Come se io andassi al bar, insomma, e mentre sto in fila in cassa iniziassi a mangiare le caramelle e i biscotti esposti – offrendone in libertà agli altri clienti – per poi rispondere, al momento di pagare, che non vedo perché dovrei farlo visto che erano in esposizione e quindi a pubblica disposizione.
Oppure quelli che pensano di essere a posto, mettendo i credit alla foto. Ora, a parte il fatto che lo devo dire io come autrice della foto se mi bastano i credit e se voglio o no apparire sul vostro sito – che magari, perdonatemi il termine, può anche farmi schifo perché (come mi è accaduto) è un sito razzista e bufalaro – la cosa bella è magari mettono il nome senza link al blog, che in internet è peggio dell’anonimato. Oppure, foto da flickr: ma bravo, e come mai hai visto la foto e non il divieto di usarla? O, ancora, da pinterest: no caro, pinterest non ha foto sue è solo un sistema di collegamenti. E ti sarebbe bastato un click per scoprire di chi è la foto e se sia possibile o meno usarla.
Ma vi pare possibile? Io dico di no. E aggiungo anche che su questa partita bisogna iniziare a mettere dei punti fermi. Ma fermi davvero. Perché non è vero che anche se siamo foodblogger per passione il nostro lavoro non vale nulla: vale, altrimenti non lo utilizzerebbe nessuno, e noi dobbiamo imporci per ottenerne il rispetto.
MA IN CHE MODO POSSIAMO DIFENDERE IL NOSTRO LAVORO?
Innanzitutto, iniziando a scattare in raw (il possesso del quale resta la prova incontrovertibile della proprietà della foto) e custodendo questi gelosamente.
Iniziando poi a usare gli strumenti on line che permettano di stabilire con esattezza chi per primo abbia pubblicato una foto (e flickr è uno di questi).
Sfruttando la tecnologia e inserendo nei meta dati in fase di scatto o di post produzione il nostro nome.
E soprattutto rivolgendoci, qualora tutto questo non bastasse, ad un avvocato per il rispetto dei nostri diritti.
Ecco, questo il punto dolente mi direte: andare da un avvocato costa, e senza certezze di ritorno economico – diventa troppo oneroso anche un semplice consulto. Poi diciamocelo: gli avvocati che ne capiscono di digitale non ci sono: sono pronta a scommettere che se dite al vostro avvocato che avete il RAW lui pensa ad una malattia infettiva, o qualcosa del genere.
Riflettendo su questa cosa, però, mi è anche venuta in mente un’idea che può anche assomigliare ad una soluzione. Se ci riflettiamo un po’ su, appare chiara una cosa: queste vicende non hanno bisogno di consulenza, sono tutte uguali, hanno cause e soluzioni univoche. Per cui, trovando un avvocato che conoscegià questi aspetti legali, si può ridurre drasticamente il suo costo azzerando le spese di consulenza e muovendosi in modo rapido ed efficace per chiedere il rispetto della legge.

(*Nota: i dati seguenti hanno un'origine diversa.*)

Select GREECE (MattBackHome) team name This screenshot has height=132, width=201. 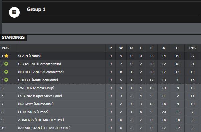(38, 80)
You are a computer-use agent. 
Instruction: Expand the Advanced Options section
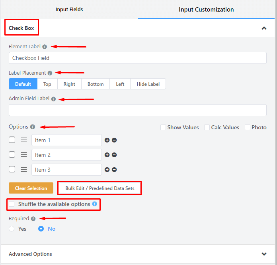point(264,254)
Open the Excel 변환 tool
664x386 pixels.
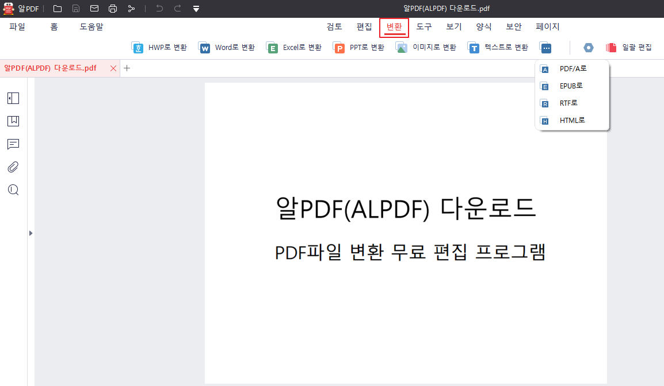click(293, 47)
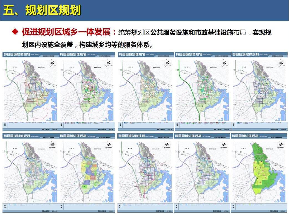Select the slide title 五、规划区规划
The height and width of the screenshot is (214, 289).
click(42, 11)
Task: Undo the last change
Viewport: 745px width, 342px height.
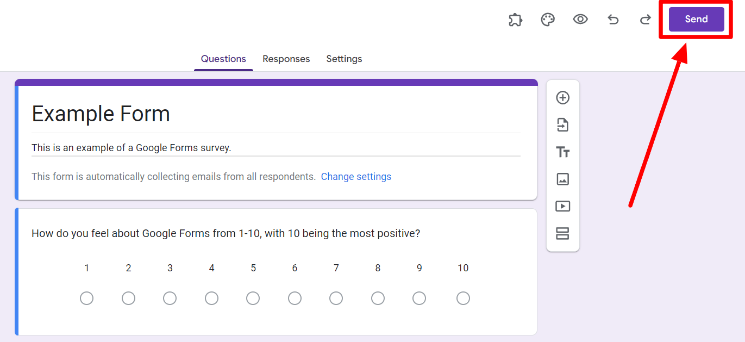Action: (613, 20)
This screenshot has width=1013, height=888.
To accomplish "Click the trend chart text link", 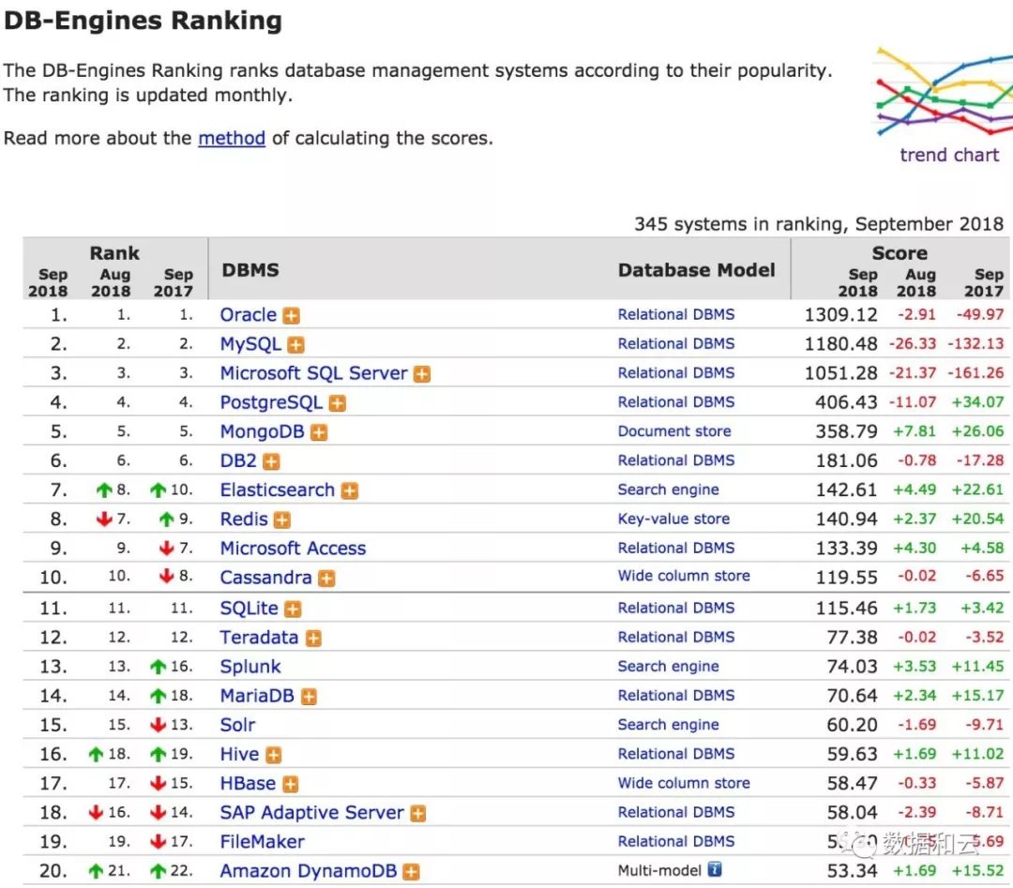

Ecco, io l’avvocato l’ho trovato e abbiamo iniziato un lavoro in comune partendo dalle foto rubate a me che ha già dato i primi risultati concreti. Ora stiamo allargando il tiro, provando con alcuni associati di slowthinking (lo sapete già, vero, che a noi piace fare rete?) e prossimamente, se la cosa – come credo – continuerà ad offrire buoni risultati offriremo la possibilità anche ad altri blogger di avvalersi del suo aiuto, attraverso spazi dedicati: un sito web, per esempio, o una pagina web.
Che ne dite, vi piace l’idea di iniziare a chiedere il rispetto del vostro lavoro anche sotto forma economica?
Insomma, iniziate a raccogliere i dati sulle foto che vi hanno rubato che presto vi torneranno utili… scommettiamo?